I don’t wish to be misunderstood. I firmly believe that the potential for leading a full Jewish life is far greater in Israel than anywhere else, including the United States. Not to mention the dangers of assimilation, Jewish illiteracy and the demise of Hebrew language and culture throughout the Diaspora.

But I am confident that many who were offended by the arrogance of the campaign share my perspective. They are simply also aware, as Goldberg stated so bluntly, that “Israel has other problems… such as the fact that many of its rabbis act like Iranian mullahs.”

In other words, they know we haven’t fulfilled our potential and that in many respects they are far more advanced than we in making authentic Judaism attractive, accessible and compelling. What our relationship requires, then, is dialogue, mutual respect, and an openness to learn from one another. And for us Israelis the lessons need come not just from the Jews of North America.

A case in point. I just returned from a visit to the Jewish community of Lima, Peru. It numbers fewer than 3,000 members, but a full 90% of them belong to one of three major synagogues (two Orthodox – Ashkenazi and Sephardi, and one Masorti). The three congregations cooperate in running the community, rotating the leadership between them, and the children of all of them attend a single community-wide day school in which each of the three rabbis teaches Bible to all of the pupils, who also participate in a single Zionist youth movement, Hanoar Hatzioni.

The community also manages to support a country club, a kosher supermarket, two periodicals, several Jewish organizations and a variety of welfare services.

None of this, of course, says anything about the prognosis for the long-term survival of Lima’s Jews, nor of the many other communities their size. Nor does it undermine the notion held by some that Jewish life in parts of the Diaspora is only possible because Israel exists. Regardless, we in the Jewish state have a great deal to learn from the Jewish lives that our cousins scattered around the world have managed to create for themselves. Where in all of Israel can we find the sort of acceptance of one’s fellow Jews as I found in Peru?

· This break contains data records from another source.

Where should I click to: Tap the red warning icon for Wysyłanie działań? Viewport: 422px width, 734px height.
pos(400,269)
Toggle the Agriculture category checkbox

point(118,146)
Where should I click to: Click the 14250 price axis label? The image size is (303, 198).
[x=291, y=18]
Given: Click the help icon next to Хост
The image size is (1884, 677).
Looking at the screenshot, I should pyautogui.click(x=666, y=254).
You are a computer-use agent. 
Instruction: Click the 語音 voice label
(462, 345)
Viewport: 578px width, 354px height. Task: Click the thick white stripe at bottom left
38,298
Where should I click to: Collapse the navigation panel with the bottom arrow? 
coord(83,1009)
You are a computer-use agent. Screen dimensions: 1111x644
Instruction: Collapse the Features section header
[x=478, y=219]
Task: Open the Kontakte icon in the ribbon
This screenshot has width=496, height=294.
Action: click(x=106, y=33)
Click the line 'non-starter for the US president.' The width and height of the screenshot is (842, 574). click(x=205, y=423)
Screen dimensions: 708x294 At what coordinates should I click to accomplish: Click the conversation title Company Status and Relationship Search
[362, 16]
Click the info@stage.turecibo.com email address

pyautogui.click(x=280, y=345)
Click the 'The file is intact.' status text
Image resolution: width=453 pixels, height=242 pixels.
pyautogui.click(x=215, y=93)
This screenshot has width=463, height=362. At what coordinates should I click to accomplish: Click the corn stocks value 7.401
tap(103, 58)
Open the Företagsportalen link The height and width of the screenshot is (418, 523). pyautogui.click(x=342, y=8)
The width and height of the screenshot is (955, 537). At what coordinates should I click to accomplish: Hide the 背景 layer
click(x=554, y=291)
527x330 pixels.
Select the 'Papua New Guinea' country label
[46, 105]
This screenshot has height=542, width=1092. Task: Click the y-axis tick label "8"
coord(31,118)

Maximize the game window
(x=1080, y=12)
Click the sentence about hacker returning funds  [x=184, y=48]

We will only be able to bring Israelis home from wherever they may have wandered, we will only be able to entice Jews born abroad to join us in our common homeland if we are able to create within it a society that holds them and their Judaism in high regard. If instead we continue to be condescending, dismissive and patronizing they will not only stay away, but also drift away.

Our government ministers would be better off investing their efforts in changing things so that Yair and Veronica wouldn’t need to travel all the way to Vegas to get married or to Machu Picchu to feel at home. It might take some time, but I’m going to keep dreaming that the next set of state-sponsored commercials will feature Jews of Israel and the Diaspora singing rhapsodically to one another nothing other than “Love me tender, love me true.”

David Breakstone is vice chairman of the World Zionist Organization and a member of the Jewish Agency Executive; the opinions expressed are his own. Published courtesy of the author.